▶ [TEXT EXTRACT]
We had glimpsed bits of these mosaics in 2013, 2014 & 2016.  Before that, in 2000, Cotswold Archaeology had uncovered an area and Roger Goodburn revealed other sections in 1990.

We thought that everything had been uncovered by James Farrer in the 1860s.. but this year, we revealed sections of mosaic, particularly along the south side of the reception hall, which were still covered by late Roman building debris..mainly roof tiles and rubble. Simon identified a coin we found here as belonging to Theodosius I (AD 379-395), one of the last Roman emperors to circulate coins in Britain.

This rubble was not a pristine collapse of debris, left where it had fallen after the villa roof fell in. It was a remnant..picked over for goodies perhaps in the 6th-10th centuries. However, we have identified nothing later than the Theodosian coin in this stuff so far.

[Target pointing data]
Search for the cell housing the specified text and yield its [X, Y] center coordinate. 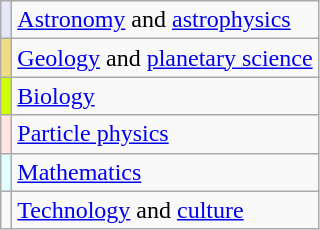
Astronomy and astrophysics [165, 20]
Particle physics [165, 134]
Biology [165, 96]
Mathematics [165, 172]
Geology and planetary science [165, 58]
Technology and culture [165, 210]
Locate the cell with the specified text and output its (x, y) center coordinate. 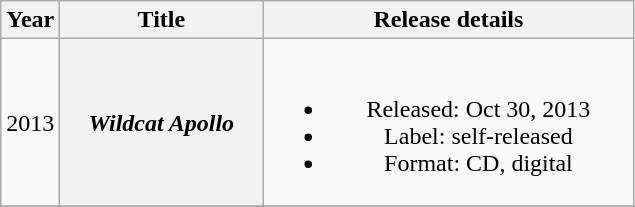
Released: Oct 30, 2013Label: self-releasedFormat: CD, digital (448, 122)
Wildcat Apollo (162, 122)
Year (30, 20)
Release details (448, 20)
2013 (30, 122)
Title (162, 20)
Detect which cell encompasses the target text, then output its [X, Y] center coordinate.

▶ [EXERCISE DIRECTIONS]
According to the mosaic excavation text, why were there still sections of mosaic along the south side of the reception hall to reveal this year? Answer in one to three sentences.

▶ [WRITTEN ANSWER]
Those sections were still covered by late Roman building debris, mainly roof tiles and rubble. So they had stayed hidden, even though the excavators had thought James Farrer uncovered everything in the 1860s.